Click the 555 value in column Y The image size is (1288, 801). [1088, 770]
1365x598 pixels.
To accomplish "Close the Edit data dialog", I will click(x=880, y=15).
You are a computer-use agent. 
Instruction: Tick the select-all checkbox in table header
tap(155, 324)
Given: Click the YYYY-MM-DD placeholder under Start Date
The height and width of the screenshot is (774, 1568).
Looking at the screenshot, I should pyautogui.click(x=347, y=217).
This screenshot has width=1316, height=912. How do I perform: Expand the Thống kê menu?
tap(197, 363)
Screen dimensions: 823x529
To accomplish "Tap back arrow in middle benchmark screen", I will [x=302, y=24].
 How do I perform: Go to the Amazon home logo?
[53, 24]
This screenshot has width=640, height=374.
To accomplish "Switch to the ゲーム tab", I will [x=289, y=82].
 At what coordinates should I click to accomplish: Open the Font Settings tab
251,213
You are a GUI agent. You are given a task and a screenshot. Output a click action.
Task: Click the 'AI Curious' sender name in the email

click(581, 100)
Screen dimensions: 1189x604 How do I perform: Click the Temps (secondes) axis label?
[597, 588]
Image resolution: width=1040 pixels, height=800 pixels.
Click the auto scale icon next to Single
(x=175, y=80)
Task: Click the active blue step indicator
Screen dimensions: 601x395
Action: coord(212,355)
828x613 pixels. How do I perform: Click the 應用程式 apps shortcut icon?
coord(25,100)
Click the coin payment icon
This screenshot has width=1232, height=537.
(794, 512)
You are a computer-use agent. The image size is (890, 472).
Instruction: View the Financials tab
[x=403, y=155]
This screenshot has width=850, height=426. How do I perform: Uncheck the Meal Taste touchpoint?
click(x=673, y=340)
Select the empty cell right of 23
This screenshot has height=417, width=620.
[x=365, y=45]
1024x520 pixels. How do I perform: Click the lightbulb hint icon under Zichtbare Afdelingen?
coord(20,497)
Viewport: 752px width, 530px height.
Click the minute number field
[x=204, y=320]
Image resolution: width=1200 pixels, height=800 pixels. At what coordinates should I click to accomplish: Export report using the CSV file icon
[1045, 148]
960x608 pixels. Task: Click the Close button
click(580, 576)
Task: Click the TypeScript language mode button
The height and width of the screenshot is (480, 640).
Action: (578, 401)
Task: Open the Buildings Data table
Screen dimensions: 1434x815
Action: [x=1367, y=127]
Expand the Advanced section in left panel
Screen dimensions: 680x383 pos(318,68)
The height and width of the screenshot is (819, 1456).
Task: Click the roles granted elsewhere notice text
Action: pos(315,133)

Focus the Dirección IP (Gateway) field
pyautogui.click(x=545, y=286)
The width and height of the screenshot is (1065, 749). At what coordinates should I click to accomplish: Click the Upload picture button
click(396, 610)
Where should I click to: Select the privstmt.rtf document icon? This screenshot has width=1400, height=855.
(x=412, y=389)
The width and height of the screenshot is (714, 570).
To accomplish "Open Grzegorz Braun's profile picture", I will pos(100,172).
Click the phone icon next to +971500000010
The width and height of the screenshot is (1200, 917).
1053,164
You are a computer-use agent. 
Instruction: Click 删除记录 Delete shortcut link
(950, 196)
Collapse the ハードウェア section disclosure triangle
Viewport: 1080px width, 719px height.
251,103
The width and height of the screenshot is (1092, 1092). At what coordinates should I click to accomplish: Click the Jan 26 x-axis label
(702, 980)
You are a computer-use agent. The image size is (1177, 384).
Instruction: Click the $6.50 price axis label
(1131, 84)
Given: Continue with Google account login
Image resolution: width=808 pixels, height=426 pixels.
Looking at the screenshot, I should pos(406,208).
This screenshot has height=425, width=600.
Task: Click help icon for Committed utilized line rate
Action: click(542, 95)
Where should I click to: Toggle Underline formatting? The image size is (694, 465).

^^^^^^^^^^^^^^^^

◆ **EXERCISE AIM**: Copy each line of the entries that includes the word "computer".

◆ **ANSWER TO THIS EXERCISE**:
You are a computer-use agent. 
You are a computer-use agent. The image size is (890, 472).
You are a computer-use agent. 
You are a computer-use agent. The image size is (1177, 384).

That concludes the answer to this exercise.